Items listed in a dataset

• • • • •

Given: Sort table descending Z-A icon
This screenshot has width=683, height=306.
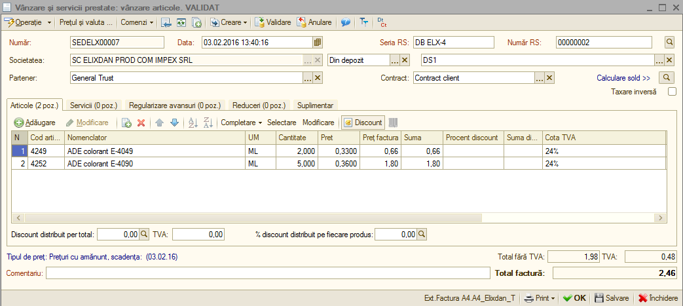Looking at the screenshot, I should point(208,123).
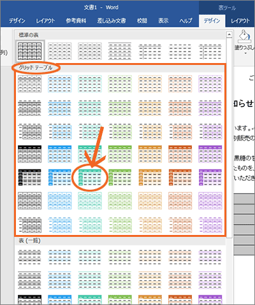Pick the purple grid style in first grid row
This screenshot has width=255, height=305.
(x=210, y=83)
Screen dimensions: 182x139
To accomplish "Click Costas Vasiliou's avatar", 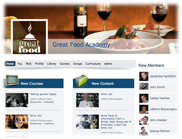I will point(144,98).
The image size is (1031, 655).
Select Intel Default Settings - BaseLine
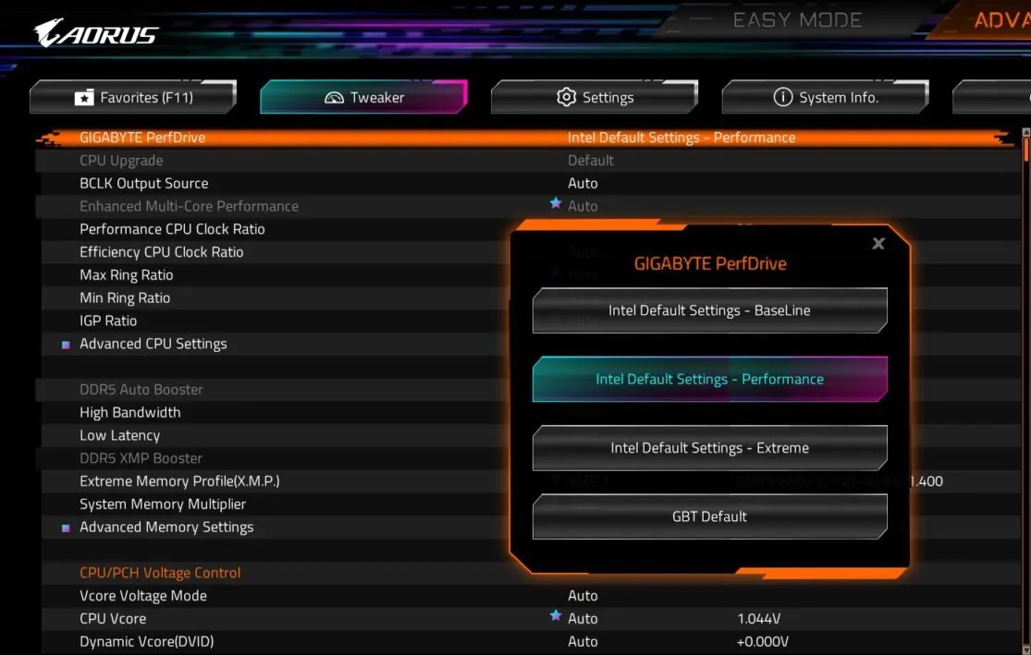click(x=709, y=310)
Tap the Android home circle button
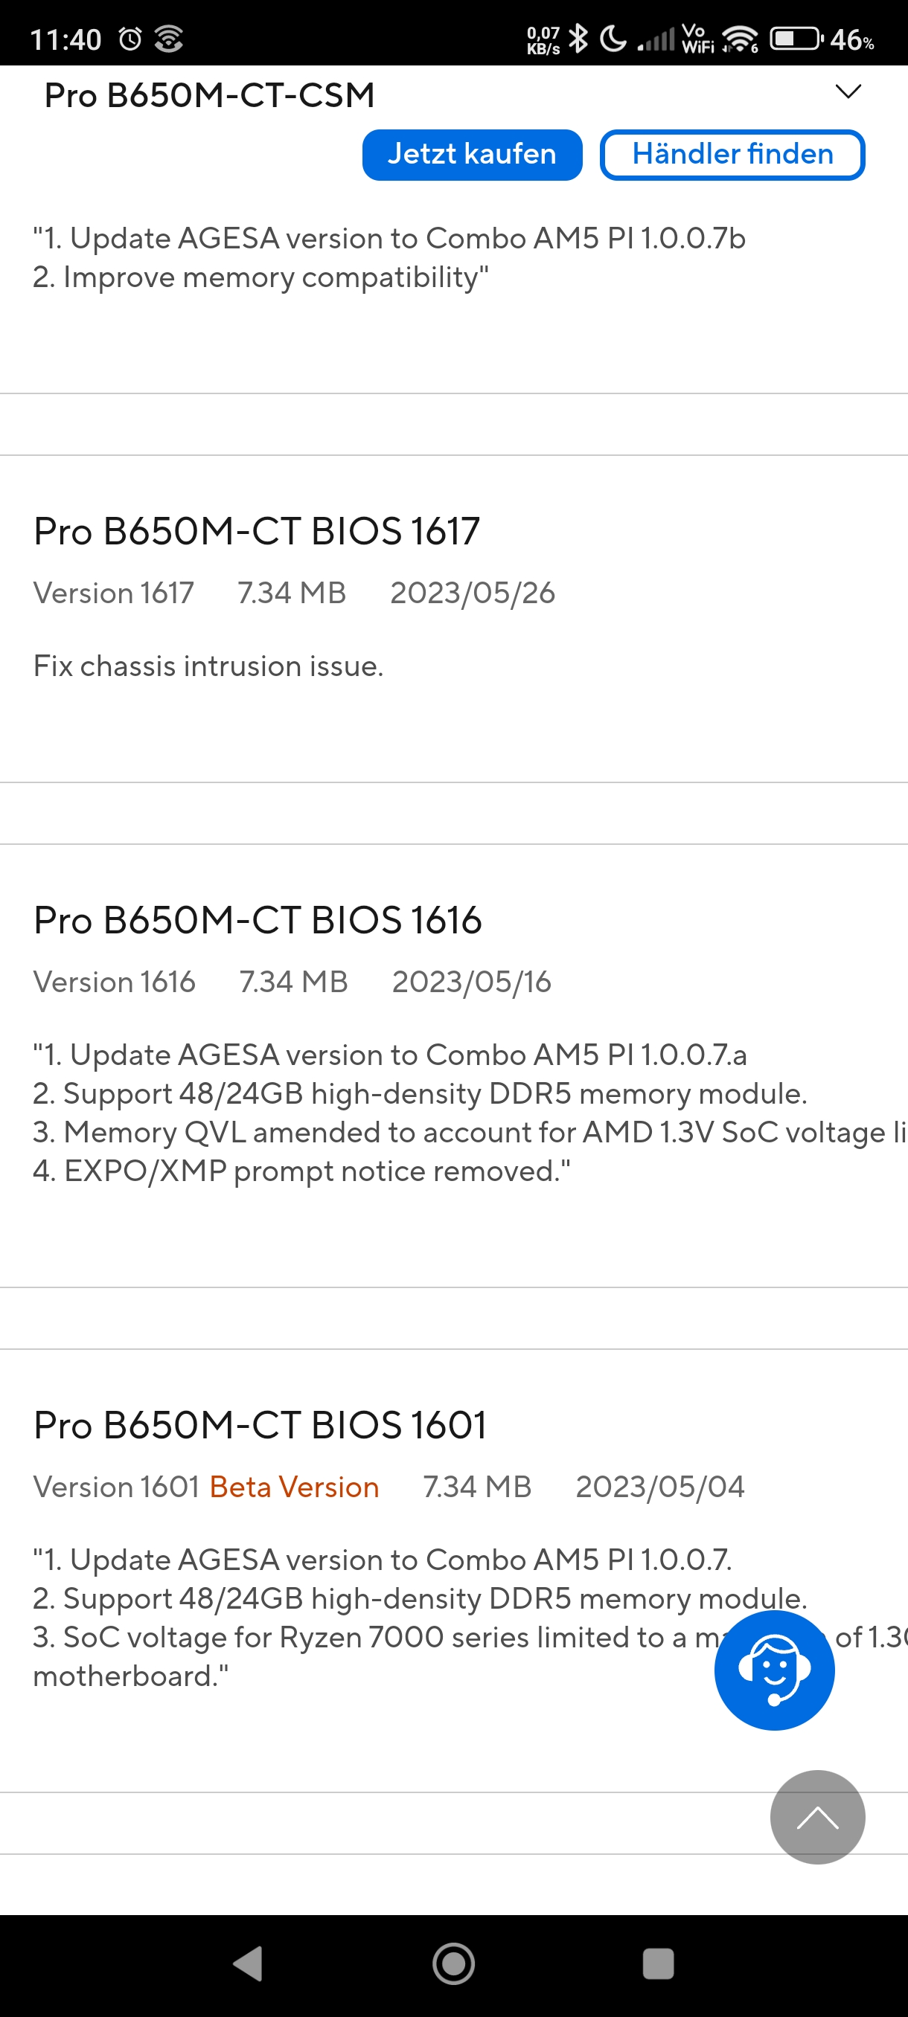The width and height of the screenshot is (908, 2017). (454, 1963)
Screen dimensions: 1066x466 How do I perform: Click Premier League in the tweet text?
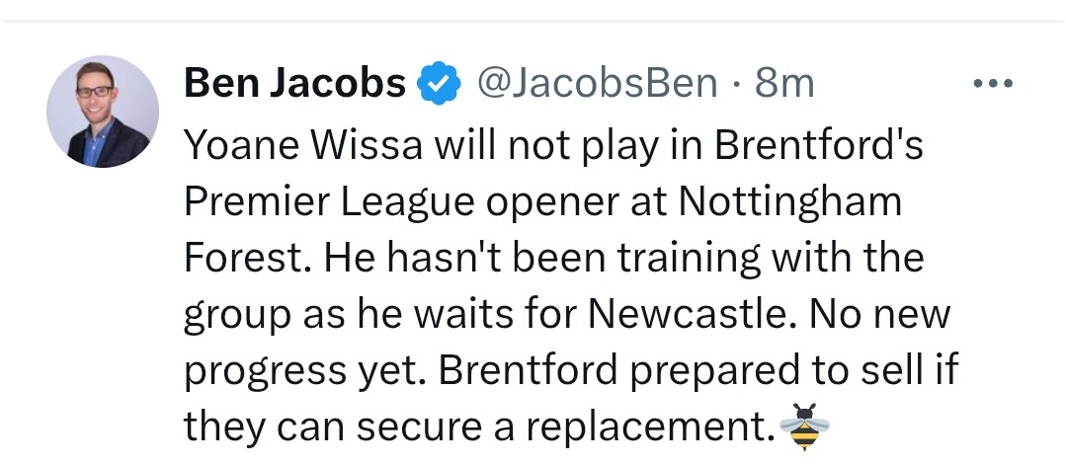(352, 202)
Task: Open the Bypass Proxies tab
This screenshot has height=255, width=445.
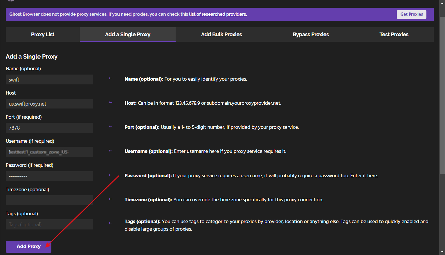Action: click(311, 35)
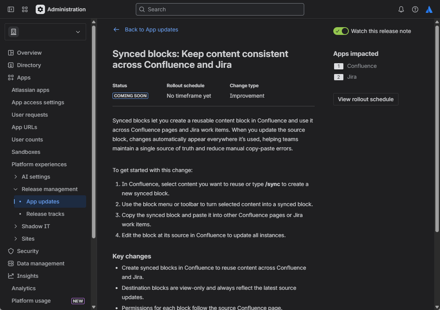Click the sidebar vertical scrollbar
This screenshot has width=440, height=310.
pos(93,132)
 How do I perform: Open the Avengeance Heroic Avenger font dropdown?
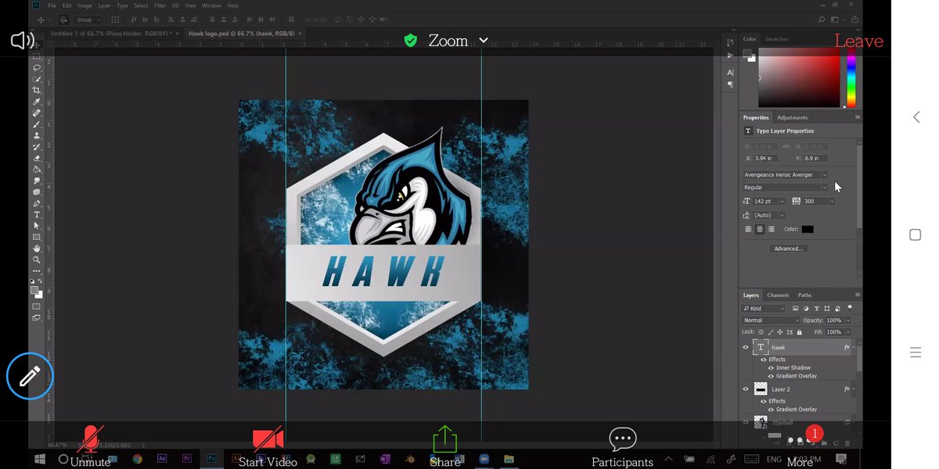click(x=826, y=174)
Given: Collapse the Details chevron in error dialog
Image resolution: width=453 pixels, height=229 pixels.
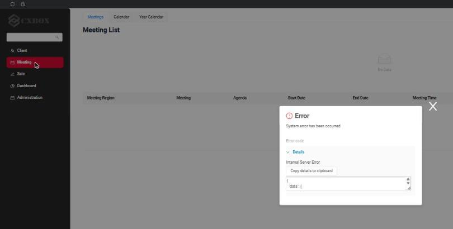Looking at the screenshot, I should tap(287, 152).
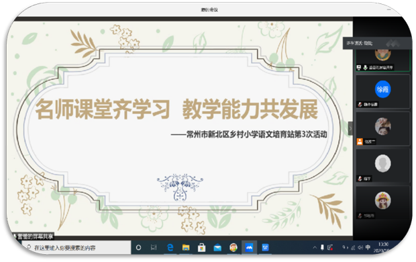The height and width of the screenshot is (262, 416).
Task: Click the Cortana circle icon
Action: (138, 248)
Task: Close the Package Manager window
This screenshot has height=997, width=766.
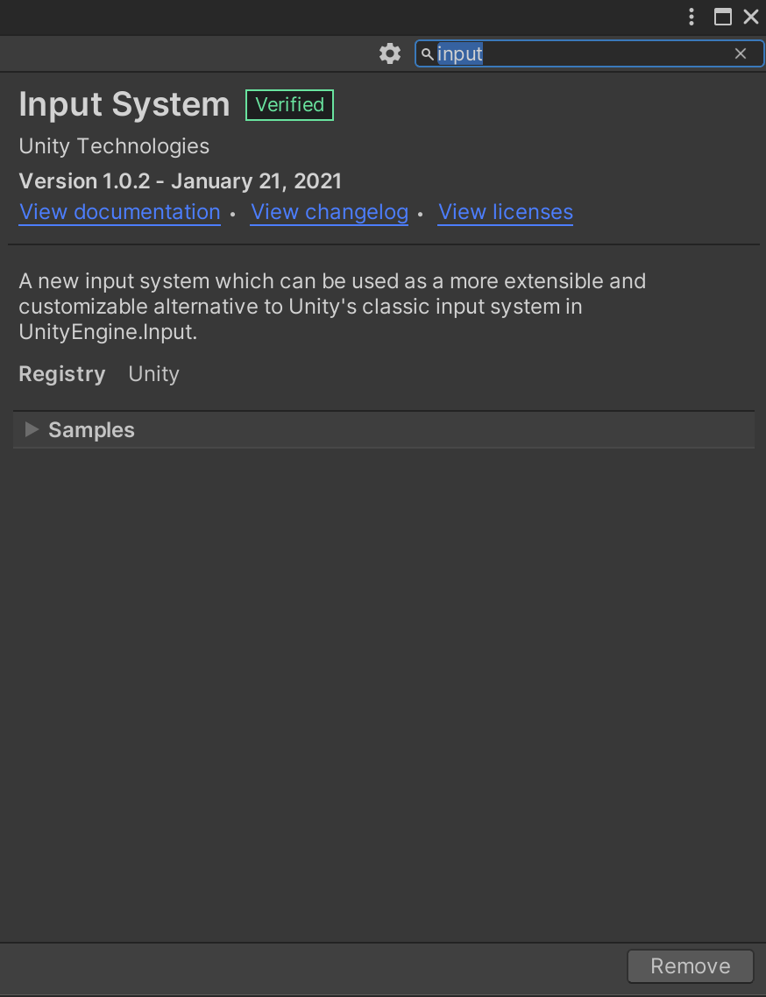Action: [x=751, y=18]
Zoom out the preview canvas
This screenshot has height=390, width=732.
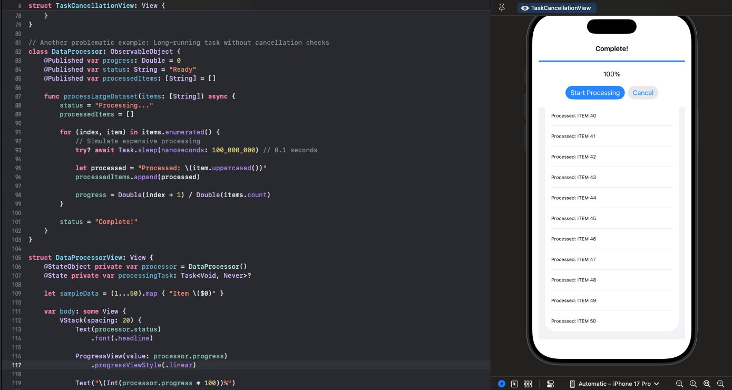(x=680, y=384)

• • • • •

Return all lines above that mention the word "Given".

**Result for this task**
Given: Sort table descending Z-A icon
Given: Collapse the Details chevron in error dialog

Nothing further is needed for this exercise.